Even if you don't qualify for Section 1244 treatment, you can still claim the capital loss. It offsets any capital gains you have, and you can carry forward unused losses to future years.

A tax advisor who understands startup equity can potentially save you thousands here. According to the National Taxpayer Advocate's 2025 report, equity-related tax provisions are among the most commonly overlooked deductions for former startup employees and founders.

Also, if you paid AMT (Alternative Minimum Tax) because you exercised ISOs while at the startup, you may have an AMT credit carryforward that can reduce your regular tax in future years. This is money the IRS essentially owes you back, and a lot of people forget about it.

Rebuilding Your Cash Flow

Once you've assessed the damage, the next priority is stabilizing your cash flow. This isn't glamorous, but it's the foundation for everything else.
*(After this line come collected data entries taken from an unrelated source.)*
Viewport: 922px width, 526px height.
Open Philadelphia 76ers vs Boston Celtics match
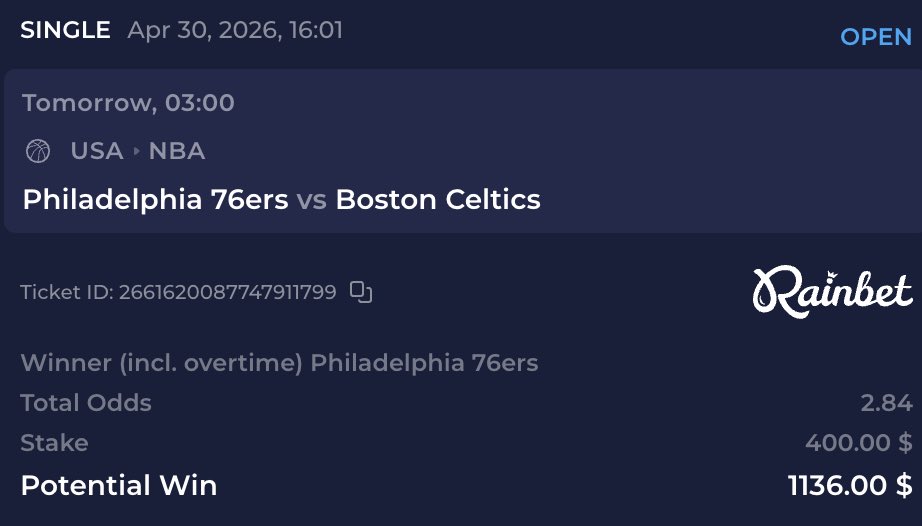(282, 199)
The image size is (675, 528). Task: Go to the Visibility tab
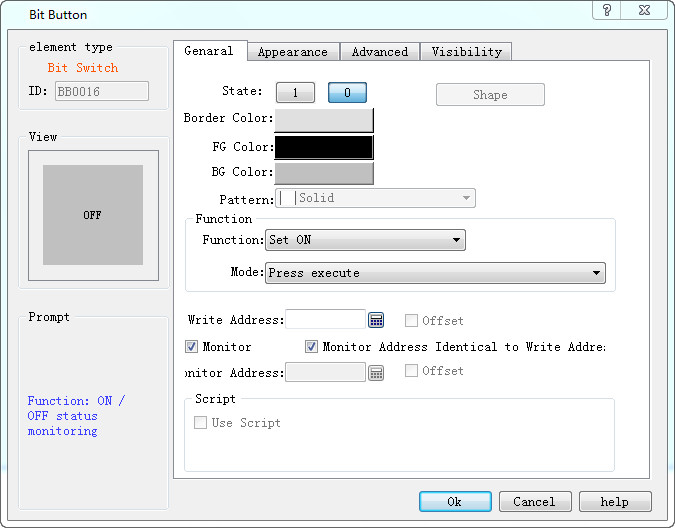467,52
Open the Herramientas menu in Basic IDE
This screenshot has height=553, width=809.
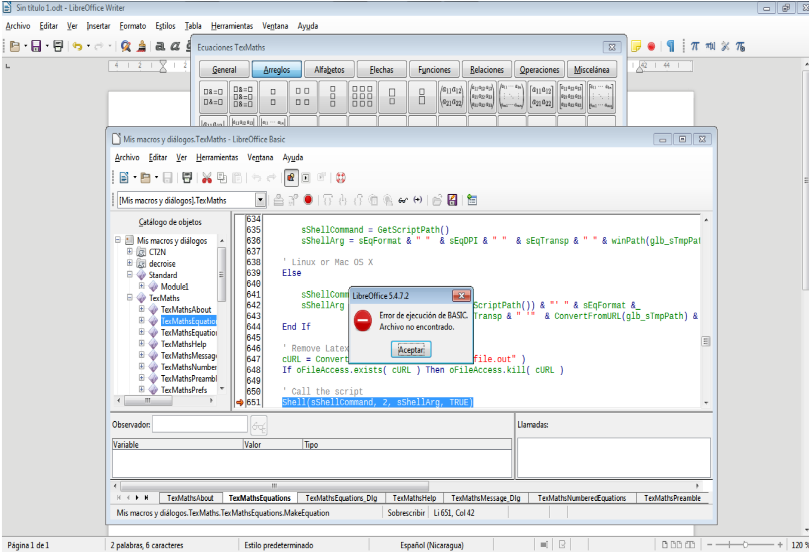coord(216,157)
If you're job hunting, optimize for cash compensation in the short term. Equity at a new startup might be tempting, but right now you need liquidity. You can take equity-heavy roles again later when you're stable.
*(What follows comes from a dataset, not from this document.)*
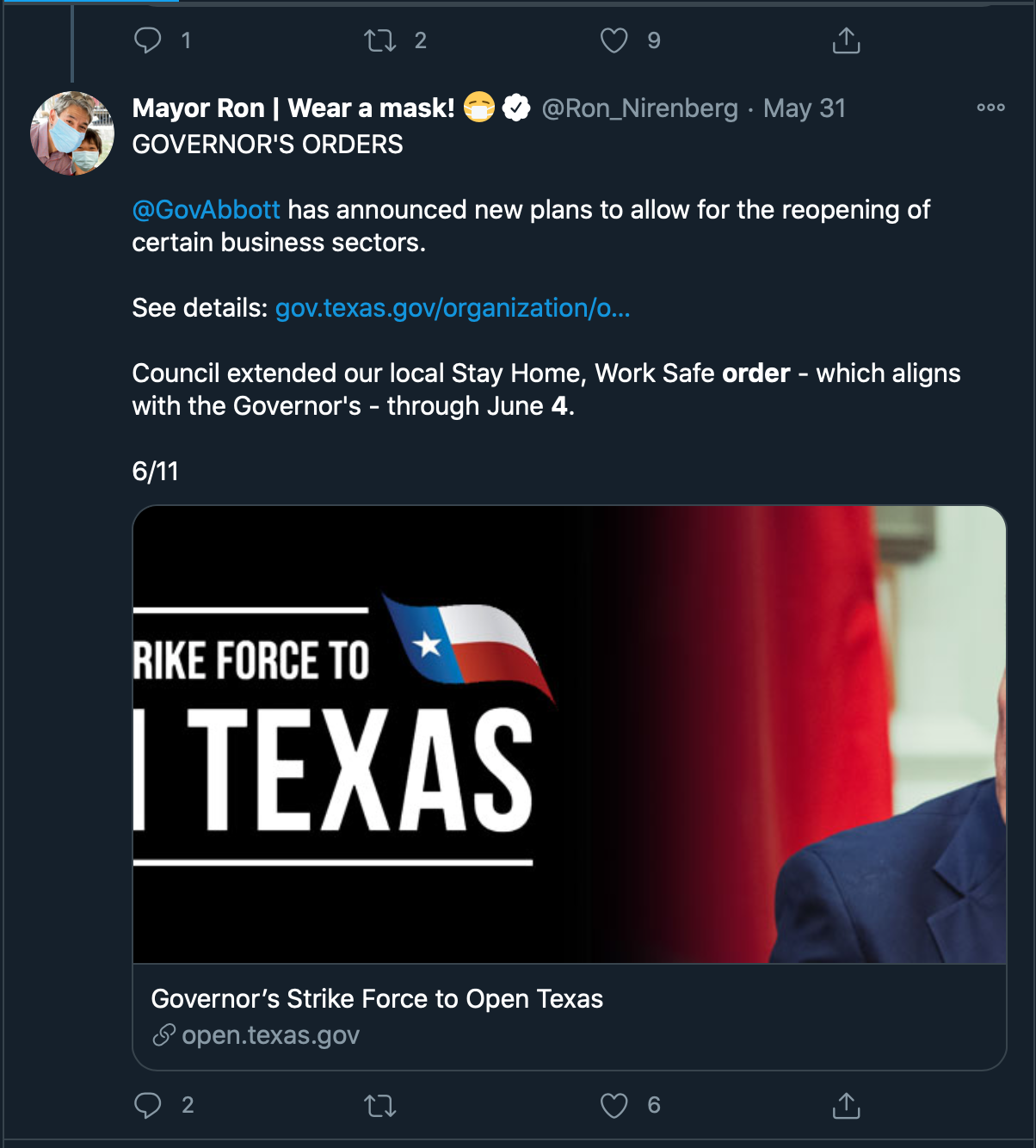Viewport: 1036px width, 1148px height.
Task: Open the Mayor Ron display name profile link
Action: tap(293, 108)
Cut the subscriptions and expenses you accumulated during the startup phase. The coworking membership, the premium tools, the business lunches. These add up to $500 to $1,500 a month that you probably don't need right now.

If you have high-interest debt, prioritize that. Credit card interest at 22% to 28% APR is the most expensive "investment" you can make. Every dollar of credit card debt you pay off is a guaranteed 22%+ return.
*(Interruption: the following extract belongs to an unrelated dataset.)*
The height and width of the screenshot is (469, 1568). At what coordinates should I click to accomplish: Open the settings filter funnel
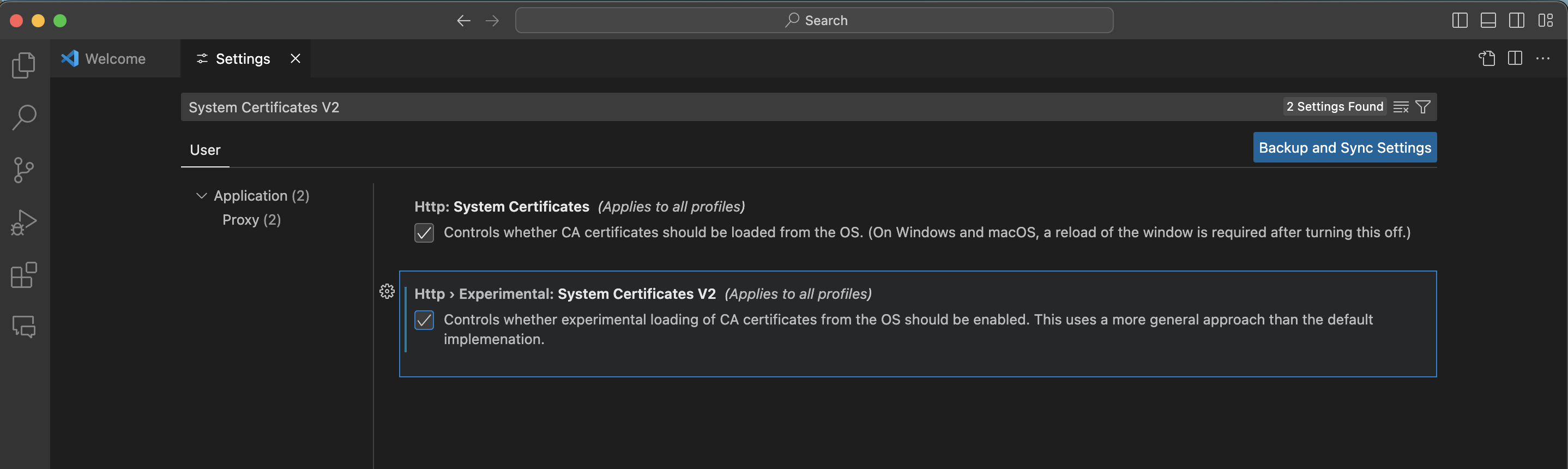tap(1422, 107)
What About Health Insurance?

This catches a lot of founders off guard. If your startup provided health insurance, you lose it when the company shuts down.

COBRA lets you continue your company's plan for up to 18 months, but you pay the full premium (employer portion plus your portion), which can be $600 to $1,800 per month.

The better option for most people is an ACA marketplace plan. Depending on your income (which may be low in the year after a startup fails), you could qualify for significant subsidies. The average monthly premium for a Silver plan with subsidies is about $100 to $300, according to KFF.org data from 2025.

Don't go uninsured. One medical emergency can wipe out whatever savings you have left.

The Emotional Side (and Why It Matters Financially)

I want to acknowledge something that financial advice usually ignores. A failed startup is emotionally devastating. You poured years of your life into something, and it didn't work.

That emotional state can lead to bad financial decisions. Panic selling investments. Taking the first job offer regardless of fit. Making impulsive moves to "feel productive." Or the opposite: total paralysis where you can't make any decisions at all.

Give yourself a few weeks to process, but set a deadline for when you'll start executing on the financial plan. A month is reasonable. Two months is pushing it. Beyond that, inertia takes over.

And talk to someone. Not just about the finances, but about how you're doing. Founder burnout and post-failure depression are real and well-documented.

Six Months From Now

If you handle the next six months right, here's where you can be:

Emergency fund rebuilt to at least 3 months of expenses. Debt either eliminated or on a clear payoff plan. Retirement accounts properly rolled over and invested. Tax losses claimed and potentially saving you money. Health insurance in place. Clear-eyed about your next move, whether that's another startup, a job, or something completely different.

The financial setback from a failed startup is real. But it's recoverable. The founders I've worked with who bounced back fastest were the ones who treated the financial reset like a project. Systematic. Step by step. No ego, just execution.

Summary

Startup failure is common, but the financial aftermath doesn't have to be catastrophic. The key moves are assessing your real financial position, claiming available tax losses (especially under Section 1244), stabilizing cash flow, securing health insurance, and rolling over retirement accounts. Give yourself grace, but set a deadline for action. Most founders recover financially within 12 to 18 months when they approach the reset methodically.